Bei der Ernährung im Mittelalter wurden ganz andere Maßstäbe gesetzt, als wir sie heute kennen. So richtete sich der Speiseplan nicht nach dem "Geschmack" der Menschen, sondern nach ihrem Stand, dem jahreszeitlichen Angebot und diätischen Aspekten (Vier-Säfte-Lehre). An Fastentagen, die etwa 1/3 des Jahres ausmachten, war Fleisch von warmblütigen Tieren, sowie deren Produkte (Milch, Milchprodukte und Eier) verboten.

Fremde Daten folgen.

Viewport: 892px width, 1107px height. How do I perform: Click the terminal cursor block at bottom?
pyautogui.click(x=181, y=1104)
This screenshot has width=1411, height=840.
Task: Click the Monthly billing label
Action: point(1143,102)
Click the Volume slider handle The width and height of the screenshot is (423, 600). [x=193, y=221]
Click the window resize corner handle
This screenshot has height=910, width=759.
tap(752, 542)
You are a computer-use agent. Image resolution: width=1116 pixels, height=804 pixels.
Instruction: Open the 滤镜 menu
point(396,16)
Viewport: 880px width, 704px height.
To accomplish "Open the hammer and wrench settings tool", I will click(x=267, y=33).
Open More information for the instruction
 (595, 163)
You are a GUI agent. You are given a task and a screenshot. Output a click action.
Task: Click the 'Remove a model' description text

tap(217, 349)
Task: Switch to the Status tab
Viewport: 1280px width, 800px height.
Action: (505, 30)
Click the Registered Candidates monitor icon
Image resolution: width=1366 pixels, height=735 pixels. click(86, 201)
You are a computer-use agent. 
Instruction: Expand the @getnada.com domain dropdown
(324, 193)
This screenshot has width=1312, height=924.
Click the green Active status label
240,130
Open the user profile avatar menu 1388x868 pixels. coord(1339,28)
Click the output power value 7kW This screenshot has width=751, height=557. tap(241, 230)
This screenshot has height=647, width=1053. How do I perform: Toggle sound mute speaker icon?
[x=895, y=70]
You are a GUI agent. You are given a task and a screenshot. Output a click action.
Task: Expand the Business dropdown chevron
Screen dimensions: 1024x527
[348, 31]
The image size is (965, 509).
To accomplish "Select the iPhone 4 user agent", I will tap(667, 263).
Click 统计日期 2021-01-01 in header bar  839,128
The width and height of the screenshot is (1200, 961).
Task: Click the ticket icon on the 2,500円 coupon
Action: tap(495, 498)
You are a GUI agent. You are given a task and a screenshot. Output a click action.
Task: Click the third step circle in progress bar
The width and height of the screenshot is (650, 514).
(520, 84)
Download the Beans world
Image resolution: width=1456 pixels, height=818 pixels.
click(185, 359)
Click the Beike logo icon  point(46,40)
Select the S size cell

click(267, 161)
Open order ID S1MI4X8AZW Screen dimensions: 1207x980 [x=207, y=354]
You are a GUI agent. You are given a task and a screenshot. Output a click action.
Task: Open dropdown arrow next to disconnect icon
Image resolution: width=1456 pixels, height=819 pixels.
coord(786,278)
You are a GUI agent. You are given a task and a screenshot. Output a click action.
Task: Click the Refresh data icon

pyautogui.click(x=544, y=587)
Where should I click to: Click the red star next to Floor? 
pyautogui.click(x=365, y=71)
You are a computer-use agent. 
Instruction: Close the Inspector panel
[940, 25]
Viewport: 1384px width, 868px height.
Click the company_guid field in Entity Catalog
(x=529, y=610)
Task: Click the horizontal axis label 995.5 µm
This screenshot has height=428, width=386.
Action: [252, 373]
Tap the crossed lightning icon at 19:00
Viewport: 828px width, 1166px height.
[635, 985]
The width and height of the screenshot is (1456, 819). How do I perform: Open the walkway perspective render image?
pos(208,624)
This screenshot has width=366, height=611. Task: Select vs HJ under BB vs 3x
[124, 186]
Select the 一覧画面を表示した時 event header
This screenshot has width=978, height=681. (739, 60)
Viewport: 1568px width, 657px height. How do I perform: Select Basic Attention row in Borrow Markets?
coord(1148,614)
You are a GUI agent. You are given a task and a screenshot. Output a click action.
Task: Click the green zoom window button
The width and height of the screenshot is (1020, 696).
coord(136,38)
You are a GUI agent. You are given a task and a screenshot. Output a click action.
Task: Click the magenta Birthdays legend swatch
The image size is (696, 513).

Bei der arbeitenden Bevölkerung waren drei bis vier Mahlzeiten am Tag üblich, wobei man sich nicht nach der Uhrzeit, sondern nach dem Stand der Sonne richtete. Es wurde im Morgengrauen aufgestanden, was je nach Jahreszeit schon um 3 Uhr früh sein konnte. Man begann den Tag mit einem mäßigen Frühstück, das meistens aus Suppe, Brei oder Milch bestand. Im Laufe des Vormittags folgte die erste Hauptmahlzeit, das Frühmahl. Die zweite Hauptmahlzeit wurde gegen Sonnenuntergang eingenommen, diese fiel aber wesentlich geringer als das Frühmahl aus. An langen Tagen konnte noch zusätzlich eine kleine Zwischenmahlzeit eingeschoben werden.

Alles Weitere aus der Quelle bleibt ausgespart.